Mechanism that helps active systems to escape transformation to glass can aid study of cancerous metastasis: Scientists

When a liquid is super cooled, the particles in the liquid slow down drastically, and on further decreasing the temperature, the molecules stop moving altogether and transform into a glass. Pragya Arora, Prof Rajesh Ganapathy from JNCASR and Prof Ajay K Sood from IISc, who studied the glassy dynamics of an artificial active-matter system, found that patterns can form in systems consisting of active elongated particles that help it elude from turning glassy.

Their research published in the journal Physical Review Letters showed that the patterns were triggered by the defects in the orientation of the particles and this helped keep the particles moving, preventing the system from behaving like a typical glass. They have now identified the mechanism that helps such active matter particles where the individual constituents are elongated in shape, elude turning glassy. This mechanism that helps active systems escape transformation to glass can aid study of cancerous metastasis.

“The assemblies of active elongated particles spontaneously coalesce into beautiful swirls, a technique that keeps them from freezing into the glassiness. The swirls are mediated by the defects in the packing.
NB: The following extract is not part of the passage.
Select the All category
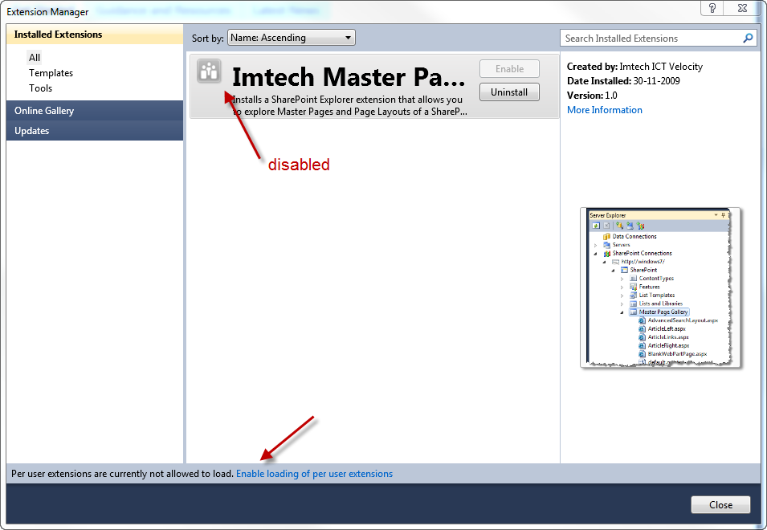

Since such motile defects are known to play a role in the human body’s defence against precancerous, abnormal cells, this study could provide a tool for probing cancerous metastasis,” the researchers said.

“With an aim to develop well-controlled experiments with a synthetic active matter where activity can be tuned systematically while keeping the particle shape features fixed, the team from JNCASR, chose a system of vibrated granules for their experiment. They used millimetre-sized ellipsoidal particles fabricated by 3-D printing, made self-propelled by vertical vibrations. The researchers had found in earlier studies that particles with an asymmetry in their shape, mass, and/or friction coefficient along the two ends would become active or self-propelled under vibration,” DST said.

“Building on these results, they made particles with one end rougher than the other to include friction differences. They also included a hole in the print process to increase the mass asymmetry between the two sides and tuned the particle activity by changing its centre of mass by playing with the position of the hole. Arora and her colleagues found that at higher particle densities, most active particles spontaneously coalesced into swirls,” it added.

According to Arora, cellular systems have several biological functions, such as cell death, extrusion, tissue regeneration and sorting, which show active behaviour. This study can shed light on these fundamental biological processes where these motile defects are critical players.